Given the `smdi_diagnose` analysis, we hypothesize that `pdl1_num` may be MNAR(value). This is plausible in the context that the `pdl1_num` expression of patients who had been tested before and showed lower PD-L1 staining levels are less likely to be tested in the future.

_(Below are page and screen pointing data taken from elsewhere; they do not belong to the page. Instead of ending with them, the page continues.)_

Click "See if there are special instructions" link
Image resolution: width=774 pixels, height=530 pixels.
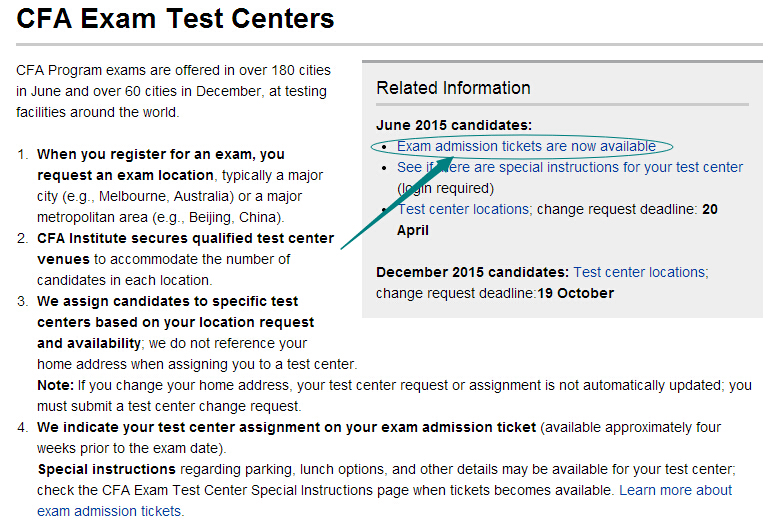570,167
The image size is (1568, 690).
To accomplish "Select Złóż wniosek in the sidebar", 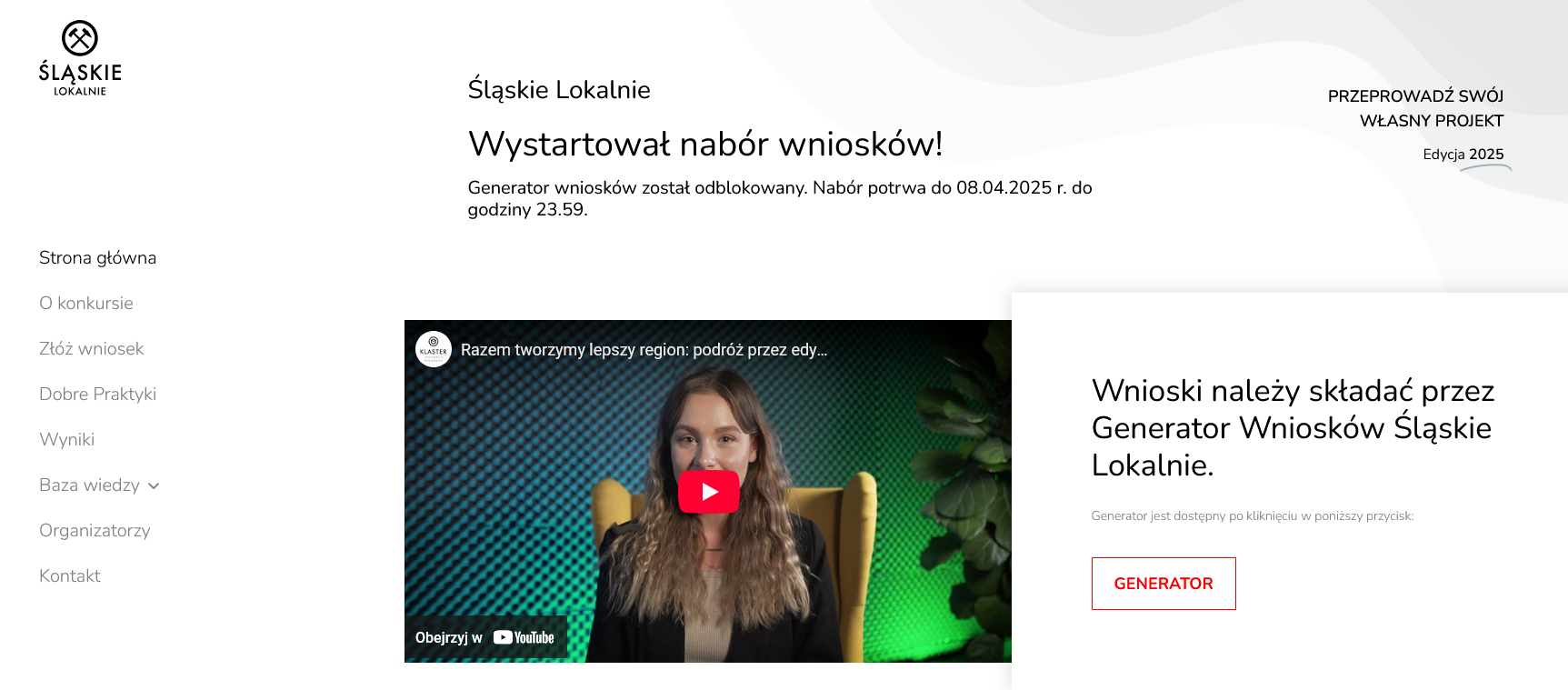I will pos(91,349).
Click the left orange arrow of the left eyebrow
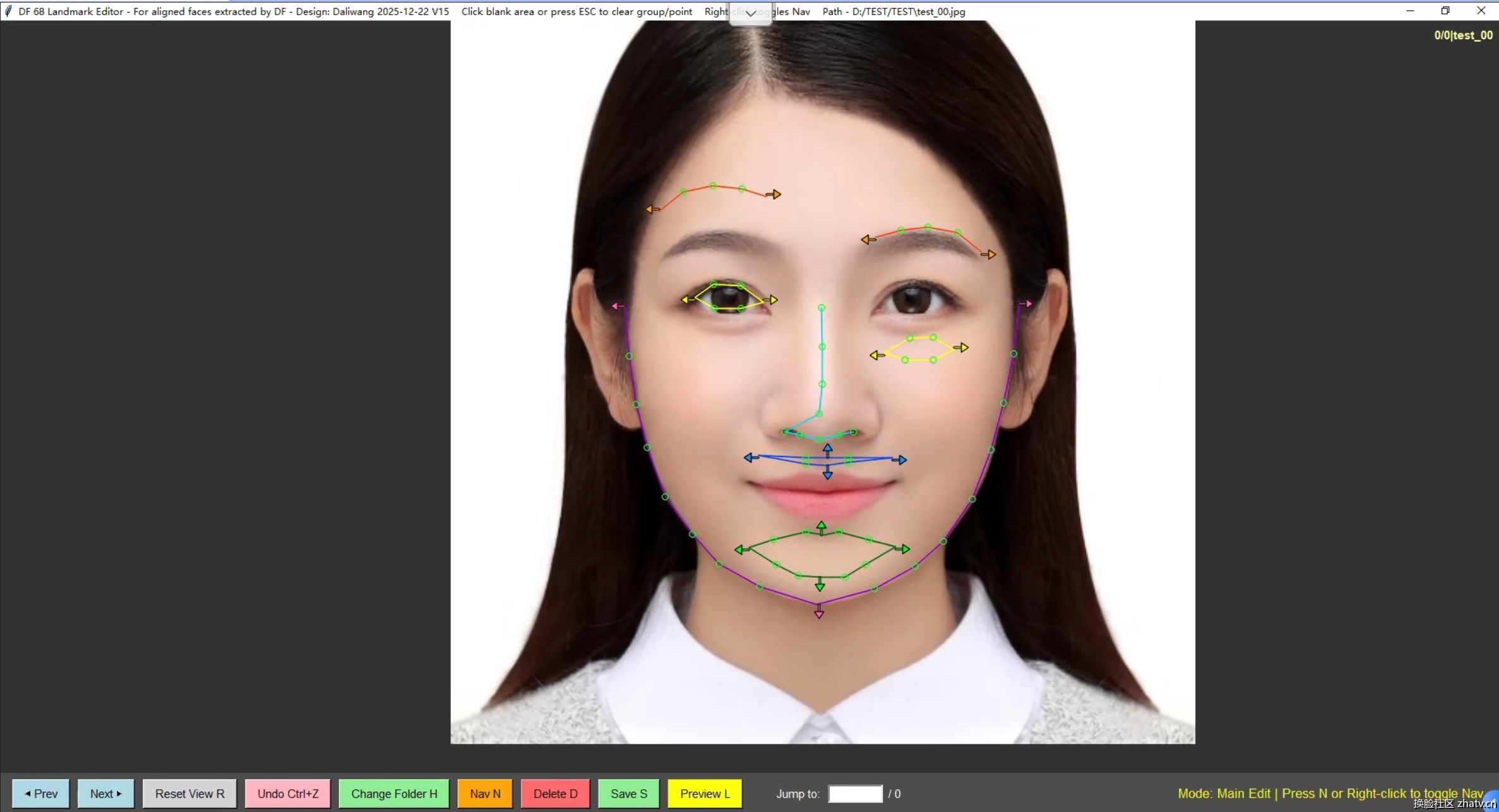The width and height of the screenshot is (1499, 812). click(x=650, y=209)
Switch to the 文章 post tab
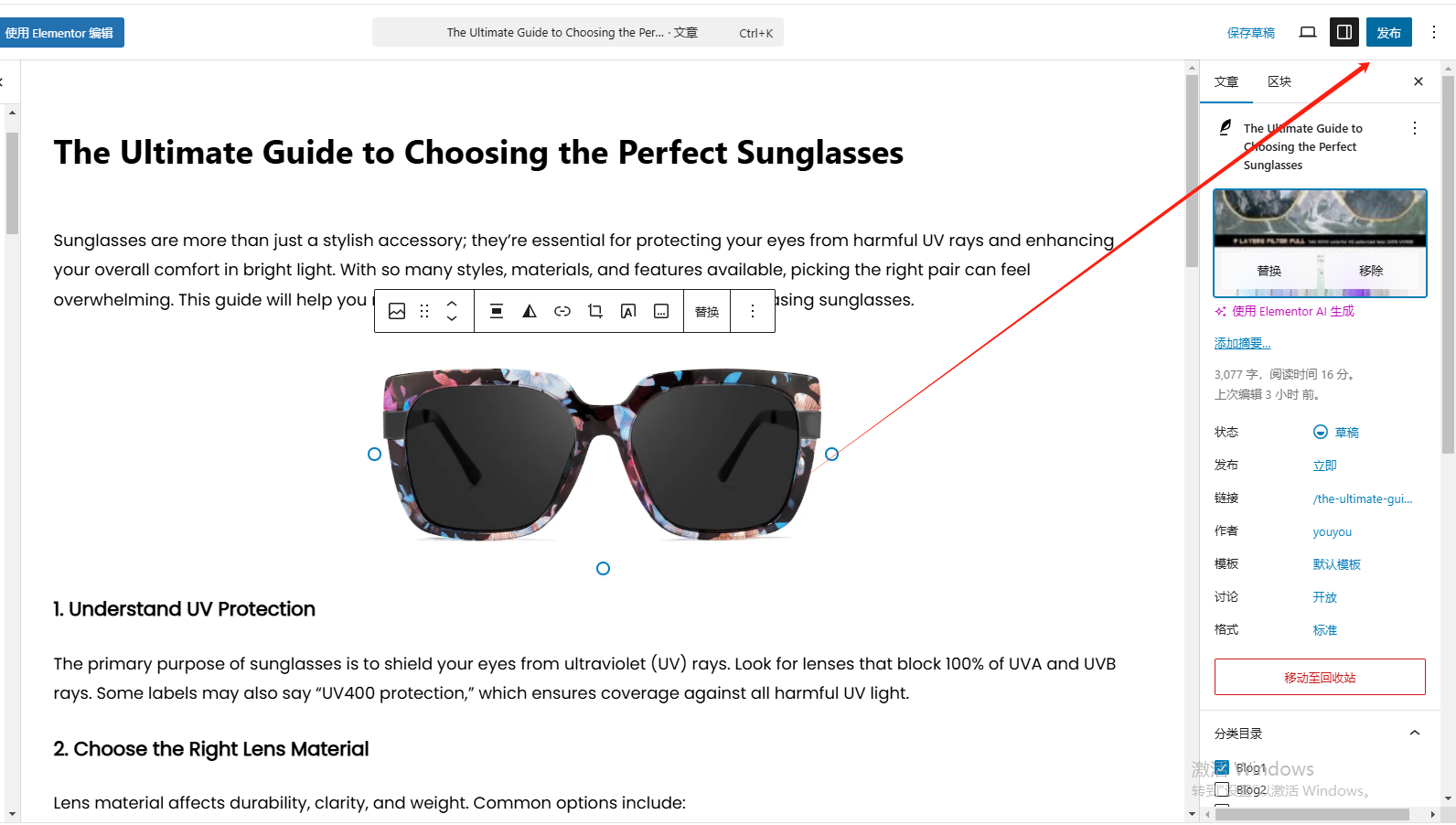Screen dimensions: 1456x825 click(1226, 81)
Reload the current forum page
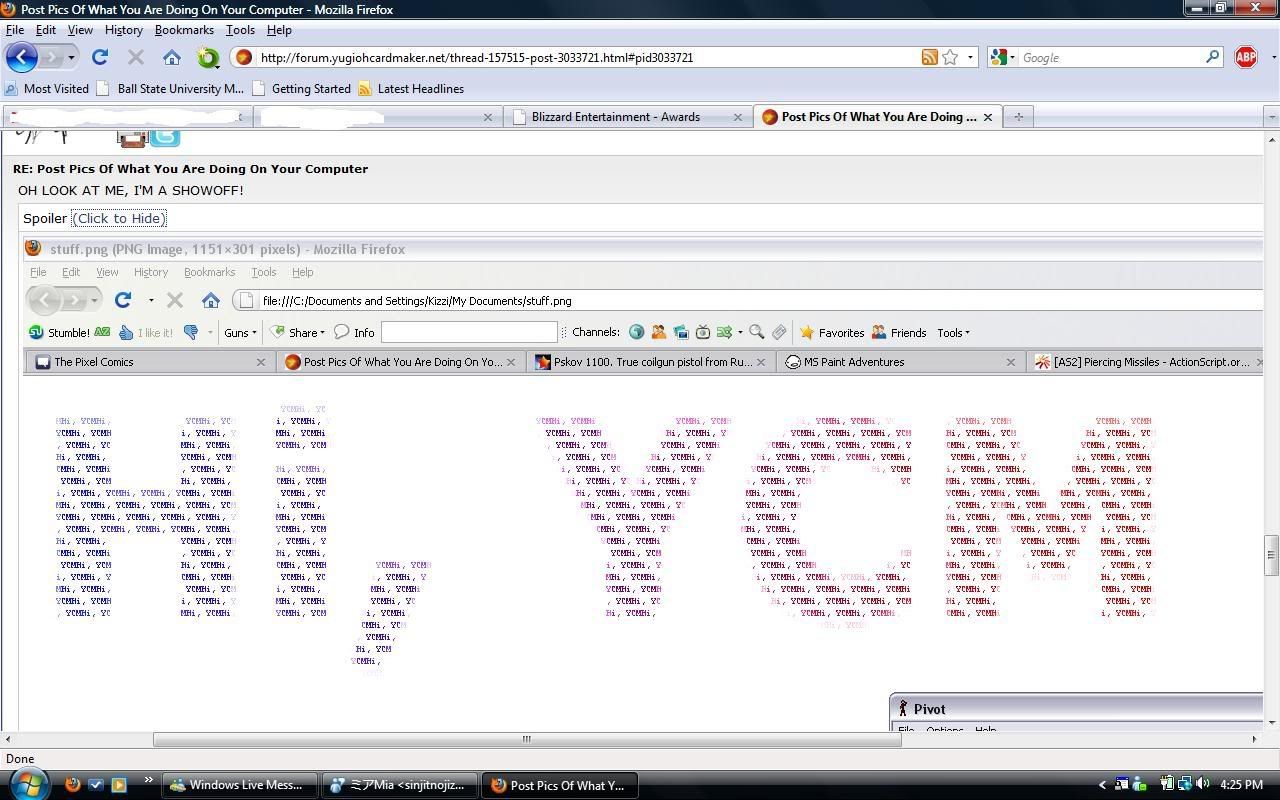The image size is (1280, 800). [x=100, y=57]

Despite this, `pdl1_num` is still an important predictor for the initiation of the treatment of interest and simultaneously an import prognostic variable for the outcome (time to death due to any reason [overall survival].[@khozin2019] Hence, we decide to run a tipping point sensitivity analysis by imputing `pdl1_num` over a range of **𝛅** sensitivity parameters while imputing `ecog_cat` and `egfr_cat` under a "normal" imputation model.
```{r}
# we one hot encode the `ses_cat` variable again
# in the smdi_data dataset
smdi_data <- smdi_data %>%
dummy_columns(
select_columns = "ses_cat",
remove_most_frequent_dummy = TRUE,
remove_selected_columns = TRUE
)
# initialize method vector
method_vector <- rep("", ncol(smdi_data))
# specify columns for narfcs and 'normal' imputation
pdl1_mnar_col <- which(colnames(smdi_data) == "pdl1_num")
ecog_mar_col <- which(colnames(smdi_data) == "ecog_cat")
egfr_mnar_col <- which(colnames(smdi_data) == "egfr_cat")
# update method vector
method_vector <- replace(
x = method_vector,
list = c(pdl1_mnar_col, ecog_mar_col, egfr_mnar_col),
values = c("mnar.norm", "logreg", "logreg")
)
# modeled over a range of deltas
narfcs_modeled <- function(i){
# mnar model specification for pdl1_num ('i' is delta parameter)
mnar_blot <- list(pdl1_num = list(ums = paste(i)))
narfcs_imp <- mice(
data = smdi_data,
method = method_vector,
blots = mnar_blot,
seed = 42,
print = FALSE
) %>%
with(
expr = coxph(formula(paste(format(cox_form), collapse = "")))
) %>%
pool() %>%
summary(conf.int = TRUE, exponentiate = TRUE) %>%
filter(term == "exposure") %>%
select(term, estimate, conf.low = `2.5 %`, conf.high = `97.5 %`, std.error) %>%
mutate(delta = i)
}
narfcs_range <- lapply(
X = seq(-25, 25, 1),
FUN = narfcs_modeled
)
narfcs_range_df <- do.call(rbind, narfcs_range)
reference_lines <- tibble(
yintercept = c(cox_fit_true[[2]]),
Reference = c("TRUE HR"),
color = c("darkgreen")
)
narfcs_range_df %>%
ggplot(aes(x = delta, y = estimate)) +
geom_point() +
geom_line() +
geom_ribbon(aes(ymin = conf.low, ymax = conf.high), alpha = 0.15) +
labs(x = "Sensitivity parameter δ", y = "Hazard ratio (95% CI)") +
scale_x_continuous(breaks = seq(-25, 25, 2), limits = c(-25, 25)) +
scale_y_continuous(breaks = seq(0.5, 1.2, 0.1), limits = c(0.5, 1.2)) +
geom_hline(aes(yintercept = yintercept, color = Reference), reference_lines) +
scale_colour_manual(values = reference_lines$color) +
theme_bw() +
theme(legend.position="top")
```
As in the example above, `pdl1_num` is sensitive to departures from MAR, but results would only change under unrealistically strong differences. In fact, the point estimates perfectly align with the true estimate by sliding **𝛅** a bit to the left of the range scale. The interpretation would be that patients with lower `pdl1_num` values are systematically less likely to be observed conditional on all other covariates - which is exactly what we simulated.